* **TEXT TO READ**
++++++++++
Should Minneapolis abolish the Complaint Investigation Unit of the city’s civil rights department? Read both sides of the argument. Then add your opinion.
“By almost any indicator, in terms of income, education, healthcare, and home ownership,” said Councilmember Robert Lilligren, “in Minneapolis, the gap between communities of color and white communities is greater than almost every city in the country. After such a robust civil rights movement in this city, that gap is still persistent, and it grows. I can only imagine that this gap exists because of discrimination.”
There are many different ways in which the city of Minneapolis addresses this existing and growing gap. The Minneapolis Civil Rights Department includes an arm called the Complaint Investigation Unit (CIU), which investigates residents’ claims of discrimination or harassment. The unit covers areas such as employment, educational institutions, sexual harassment, and real estate. Its website gives examples such as, “A store did not honor a discount because you are Somali,” or “A real estate agent or for-sale-by owner home seller refuses to sell real property to you because you use a wheelchair.”
Currently, the Minneapolis Civil Rights Department (MCRD) contains two arms besides the CIU: the Civilian Review Authority (CRA), which provides oversight of the police department, and the Contract Compliance Unit (CCU), which monitors contracting between contractors and the city of Minneapolis.
Minneapolis must cut its budget significantly in July. Mayor R.T. Rybak has proposed to cut the CIU, which would save the city $400,000 annually.
++++++++++
* **SOURCE DATA**
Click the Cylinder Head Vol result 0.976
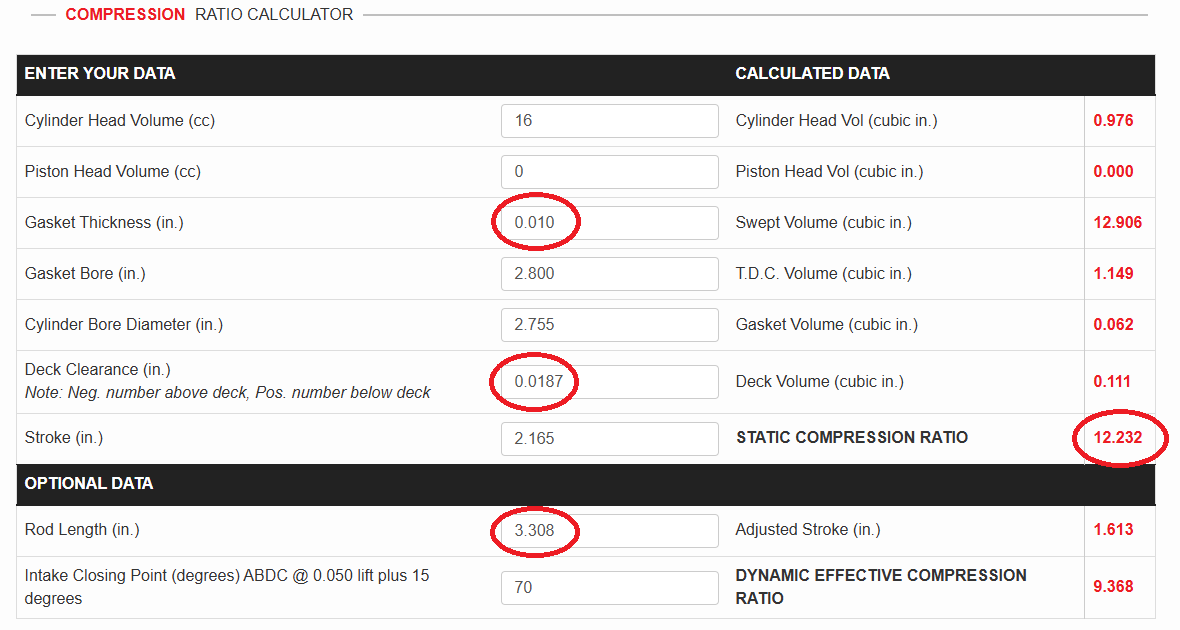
++++++++++
* **EXERCISES**
(a) Answer these about the text on the Minneapolis civil rights unit:
(i) Who proposed cutting the Complaint Investigation Unit?
(ii) Which arm of the department provides oversight of the police department?
(iii) How much money would cutting the unit save the city each year?
(b) Rewrite the part of the Minneapolis civil rights text starting at "There are many" and ending at "city of Minneapolis.", with "oversight" changed to "supervision".
(c) Carry on the text about the Minneapolis Complaint Investigation Unit from its last sentence.

* **RESPONSE LIST**
(a)
(i) Mayor R.T. Rybak
(ii) The Civilian Review Authority (CRA)
(iii) $400,000

(b)
There are many different ways in which the city of Minneapolis addresses this existing and growing gap. The Minneapolis Civil Rights Department includes an arm called the Complaint Investigation Unit (CIU), which investigates residents’ claims of discrimination or harassment. The unit covers areas such as employment, educational institutions, sexual harassment, and real estate. Its website gives examples such as, “A store did not honor a discount because you are Somali,” or “A real estate agent or for-sale-by owner home seller refuses to sell real property to you because you use a wheelchair.”
Currently, the Minneapolis Civil Rights Department (MCRD) contains two arms besides the CIU: the Civilian Review Authority (CRA), which provides supervision of the police department, and the Contract Compliance Unit (CCU), which monitors contracting between contractors and the city of Minneapolis.

(c)
The CIU’s backlog of about 460 cases would be transferred to the Minnesota Human Rights Department (MHRD).
Many do not want to see the CIU go, and Councilmember Elizabeth Glidden established a taskforce to engage with the community and attempt to come up with the best solution for this issue. On July 1, the taskforce organized by councilmember Elizabeth Glidden will present their recommendations to the mayor.
The case for cutting the CIU: a financial necessity
“We have no choice given the tens of millions of dollars the state is cutting from our general funds budget,” explained Mayor R.T. Rybak’s spokesperson, Jeremy Hanson.
In 2009, the state cut local government aid to Minneapolis by $17 million. Then, there was $8.5 million lost due to unallotment. In 2010, $21.5 million will be cut, coming to a total of $47 million, with the unallotment, cut this year and next year.
“Every department in the city needs to make cuts, even essential and important programs,” Hanson said.
Each city department has been asked to put forth recommendations to cut 10% of their budget. For smaller departments, like the MCRD, that is nearly impossible without losing an entire arm; thus, the mayor has labeled the CIU a “duplication of services” that can be cut. He has used the phrase “duplication of services” because the state civil rights department contains the same authority to review and investigate claims of civil rights violations.
“You can debate whether or not or how much it is a duplication of services,” said Hanson. “It may not be an exact duplication of services, but Governor Pawlenty and the state is offering and has the capacity to take over the [CIU’s] services.”
“Rather than doing everything less well in the city and getting by with fewer resources,” Hanson said, “we are going to do less in the city.”
The case for keeping the CIU
While many proponents of the cut say that the CIU has been an ineffective unit for several years, many who oppose the cut see this as a perfect opportunity to improve the CIU and disperse the budget cut more creatively instead of simply cutting one third of the MCDR.
Currently, the CIU has a backlog of about 460 cases, which would all be transferred to the state department if the cut happens. Many people are concerned that these cases will not be addressed effectively by the state.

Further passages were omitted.